L’orphelinat en Espagne…et puis…la France

L’Espagne des années 1920/1930 était un pays peu industrialisé qui, de plus, comprenait de nombreux analphabètes. Ce début du XXème siècle, pour les espagnols qui ne possédaient rien, était très archaïque et difficile. Ma petite mère est née en 1919 dans la province de Guadalajara, dans un village reculé du monde. Elle avait déjà 2 frères, son papa était muletier, il décéda d’une chute dans un ravin. Sa maman eut une charge si lourde, seule avec 3 enfants, sûrement sans travail, qu’elle mourut de misère, ou de chagrin, peu de temps après son époux. Maman devint donc orpheline dès l’âge de 2 ans.

A cette époque l’un des piliers du pays était l’Église. Le clergé ne comptait pas moins de 5000 couvents, 60.000 religieuses, 31.000 prêtres et 20.000 moines ! Comme il n’y avait personne dans leur famille pour les élever, les 3 enfants furent mis à l’orphelinat, ma mère chez les sœurs, mes oncles chez les frères.

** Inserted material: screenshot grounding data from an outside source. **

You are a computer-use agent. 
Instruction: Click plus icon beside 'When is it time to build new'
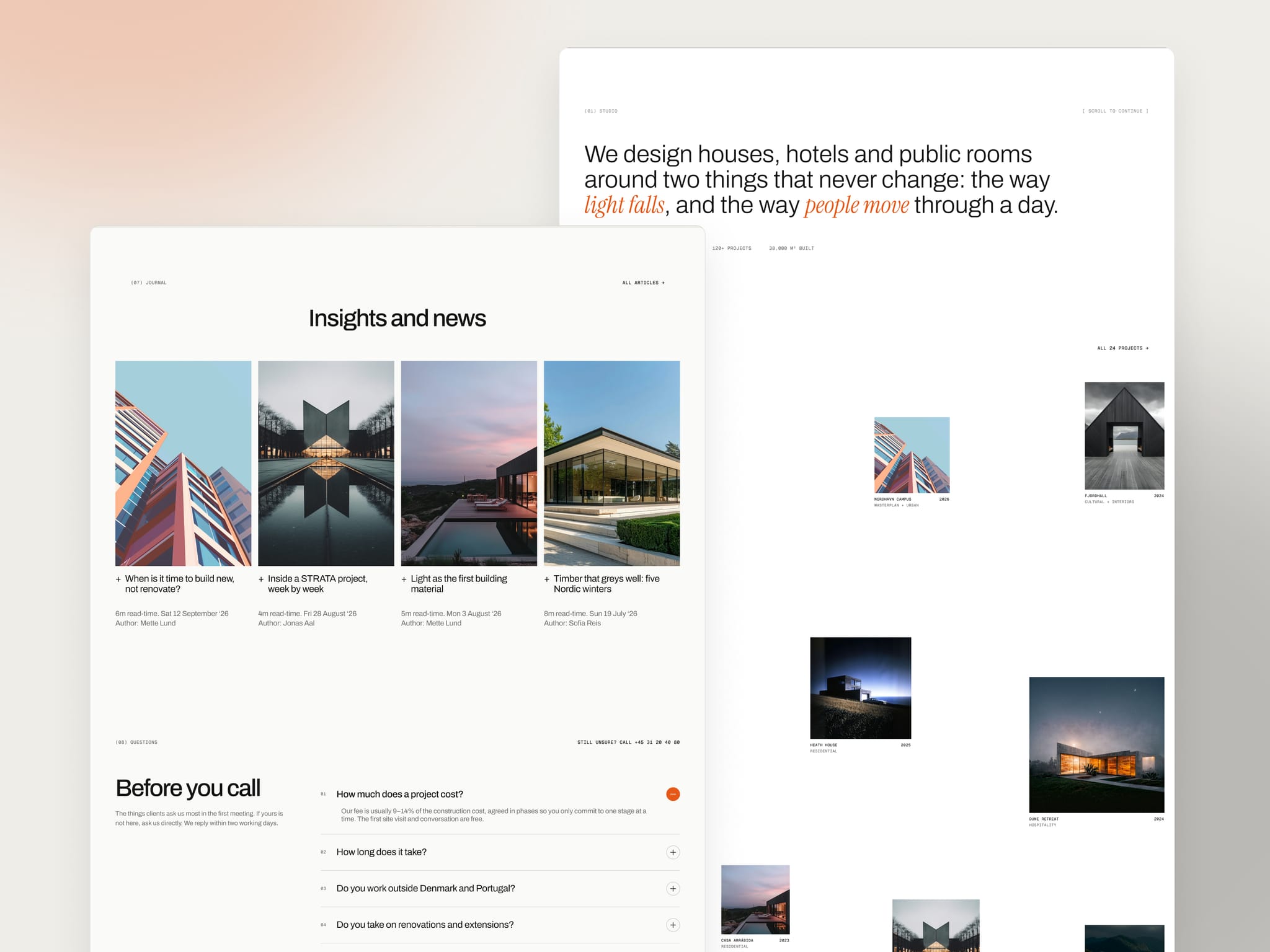pos(118,580)
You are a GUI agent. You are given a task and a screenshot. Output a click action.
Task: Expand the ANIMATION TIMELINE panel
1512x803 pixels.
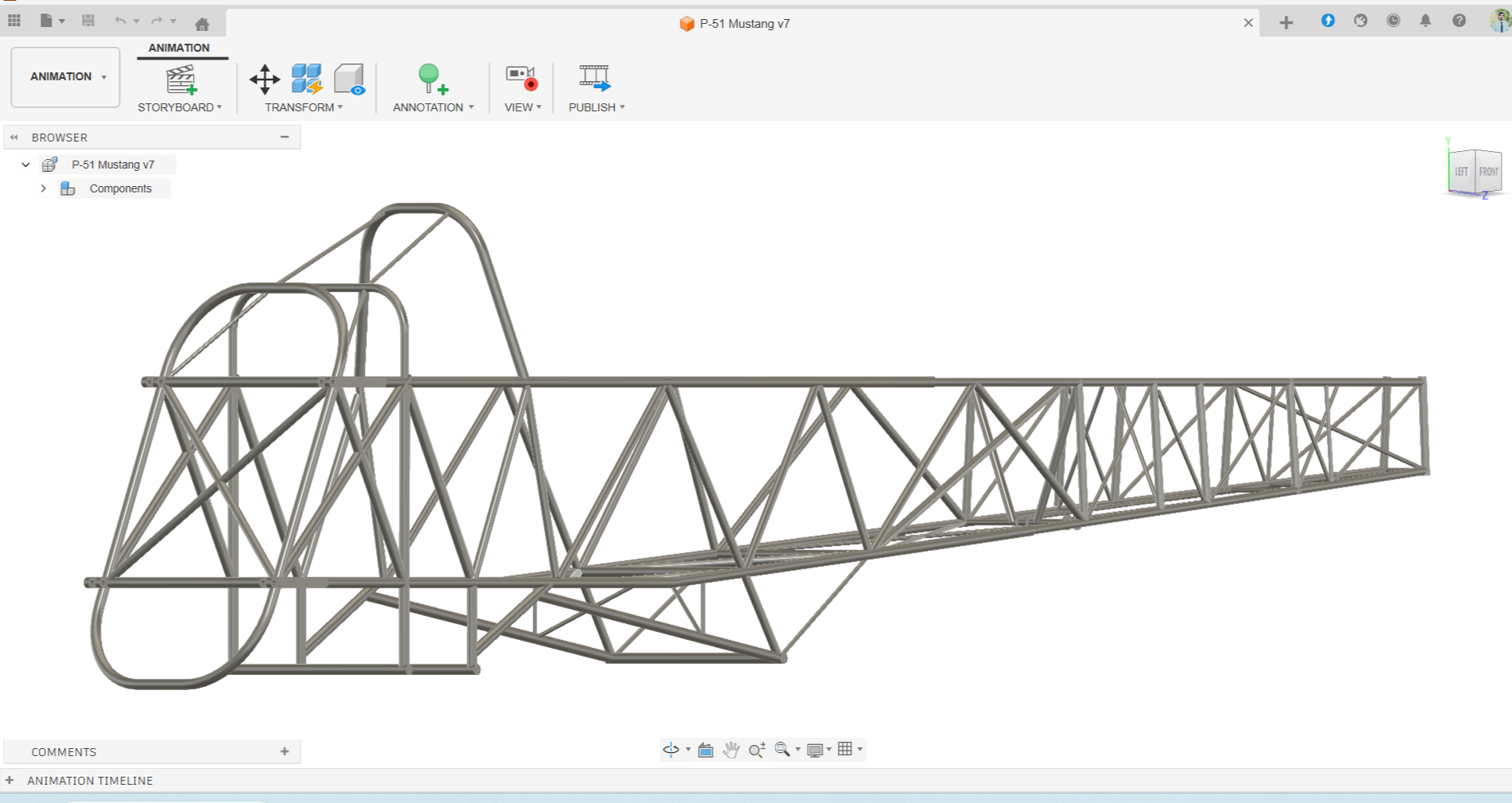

Quelle éducation reçurent-ils pendant cette période, en dehors de l’éducation religieuse ? Ils apprirent tout de même à lire, écrire et compter.

Ma mère nous a conté qu’il y avait toujours quelqu’un qui faisait la lecture de la Bible durant les repas au réfectoire. Elle aimait bien quand c’était son tour car la pitance était meilleure. On aurait dit qu’elle en salivait encore de plaisir, une grande tartine de pain trempée dans de l’huile d’olive ou une grosse pomme de terre cuite au four! Par contre lorsqu’elles étaient punies, un sévère châtiment les attendait. Elles étaient enfermées, parfois plusieurs jours et nuits, dans les toilettes et n’avaient droit qu’à un quignon de pain sec par jour. Je trouvais ce châtiment odieux et méprisable, les pauvres devaient tirer la chasse d’eau pour en attraper un peu avec les mains car elles n’avaient aucun ustensile. C’étaient chez les sœurs de la miséricorde. Que veut donc dire ce mot ? Je n’ai jamais pensé à demander à ma mère comment étaient ces chiottes mais je pense que ce devaient être ceux que l’on appelle «à la turque».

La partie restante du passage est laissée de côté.